A New Strategy in Modulating the Protease-Activated Receptor 2 (Par2) in Autoimmune Diseases.

Abstract

Autoimmune diseases are complex conditions characterized by immune-mediated tissue damage and chronic inflammation. Protease-activated receptor 2 (Par2) has been implicated in these diseases, exhibiting dual roles that complicate its therapeutic potential. This review examines the perplexing functions of Par2, which promotes inflammation through immune cell activation while facilitating tissue healing in damaged organs. By analyzing findings across diverse autoimmune conditions, including rheumatoid arthritis, type 1 diabetes, and inflammatory bowel disease, we highlight how the context and location of Par2 activation determine its effects.

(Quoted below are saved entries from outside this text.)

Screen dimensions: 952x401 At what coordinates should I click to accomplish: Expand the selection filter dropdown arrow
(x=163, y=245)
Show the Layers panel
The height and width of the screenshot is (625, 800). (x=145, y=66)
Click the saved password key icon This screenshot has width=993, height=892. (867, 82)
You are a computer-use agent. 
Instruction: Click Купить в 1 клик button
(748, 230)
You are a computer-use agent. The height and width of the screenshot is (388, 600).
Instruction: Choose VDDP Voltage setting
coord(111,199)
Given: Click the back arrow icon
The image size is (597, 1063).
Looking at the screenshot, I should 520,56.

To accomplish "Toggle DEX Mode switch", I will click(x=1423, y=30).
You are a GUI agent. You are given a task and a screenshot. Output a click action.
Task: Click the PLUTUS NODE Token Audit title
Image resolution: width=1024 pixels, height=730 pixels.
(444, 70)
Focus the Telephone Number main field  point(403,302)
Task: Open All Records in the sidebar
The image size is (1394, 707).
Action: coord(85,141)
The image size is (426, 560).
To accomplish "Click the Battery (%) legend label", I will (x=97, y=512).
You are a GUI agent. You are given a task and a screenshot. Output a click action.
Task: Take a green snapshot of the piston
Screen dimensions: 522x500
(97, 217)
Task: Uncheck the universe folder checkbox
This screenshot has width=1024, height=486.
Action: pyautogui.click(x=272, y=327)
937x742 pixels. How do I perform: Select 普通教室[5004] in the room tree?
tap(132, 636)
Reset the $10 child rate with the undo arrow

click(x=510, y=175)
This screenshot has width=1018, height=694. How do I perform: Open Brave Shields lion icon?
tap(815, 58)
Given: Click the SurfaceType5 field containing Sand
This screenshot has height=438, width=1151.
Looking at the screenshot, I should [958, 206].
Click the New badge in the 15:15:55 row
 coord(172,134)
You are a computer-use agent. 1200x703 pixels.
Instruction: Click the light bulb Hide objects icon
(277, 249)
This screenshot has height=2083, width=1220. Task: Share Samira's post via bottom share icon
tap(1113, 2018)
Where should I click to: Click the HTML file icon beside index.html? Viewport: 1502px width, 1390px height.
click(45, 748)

Recent studies from our laboratory have resolved some of these contradictions by distinguishing Par2's immune-mediated inflammatory roles from its tissue-reparative functions. These insights pave the way for context-specific therapeutic strategies, such as selective Par2 modulators, that can mitigate inflammation while enhancing tissue repair. However, achieving such precision in modulation remains a significant challenge, necessitating further research into Par2's signaling pathways. This review underscores Par2's complexity and its transformative potential in autoimmune disease management, offering a nuanced perspective on its duality and therapeutic implications.